* Records for processing
···

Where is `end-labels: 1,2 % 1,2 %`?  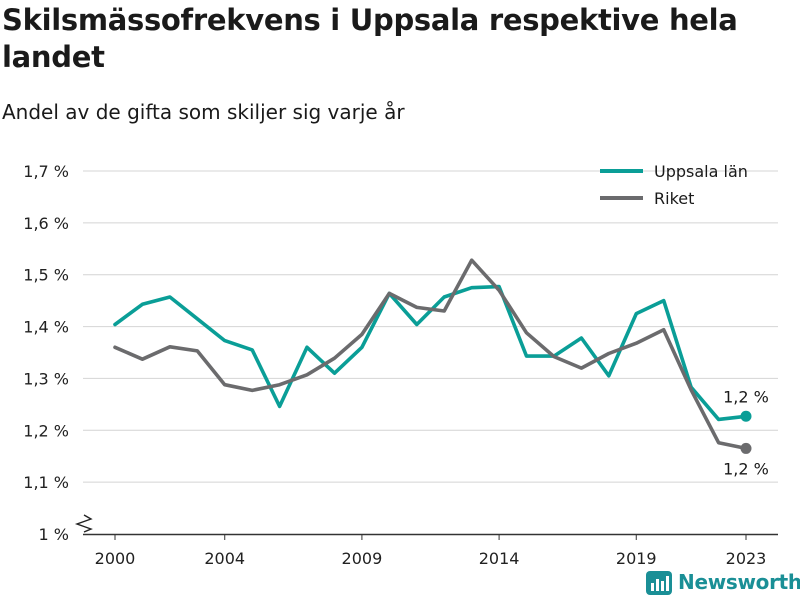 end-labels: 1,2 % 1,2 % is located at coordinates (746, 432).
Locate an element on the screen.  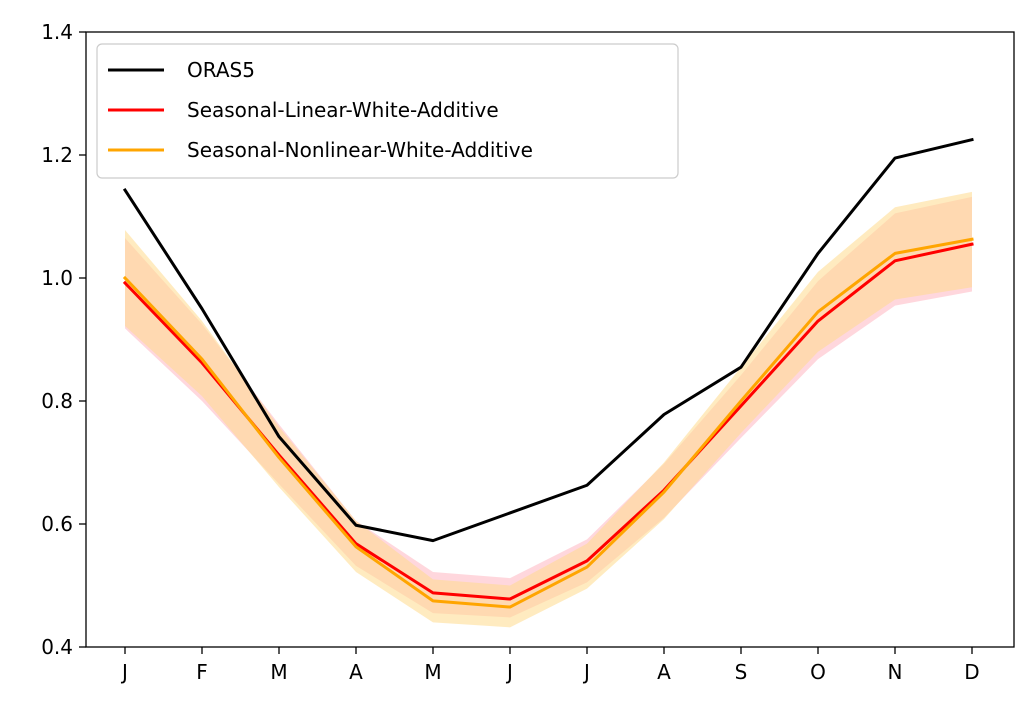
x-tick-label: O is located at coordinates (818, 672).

···

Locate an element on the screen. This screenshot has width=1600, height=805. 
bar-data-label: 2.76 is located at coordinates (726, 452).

···

* Work to complete
Please copy the part of the listing that opens with the line containing "Locate an element on the screen. This" and closes with the line containing "bar-data-label: 2.76 is", both lines included, reproducing each line without any change.

* Answer box
Locate an element on the screen. This screenshot has width=1600, height=805. 
bar-data-label: 2.76 is located at coordinates (726, 452).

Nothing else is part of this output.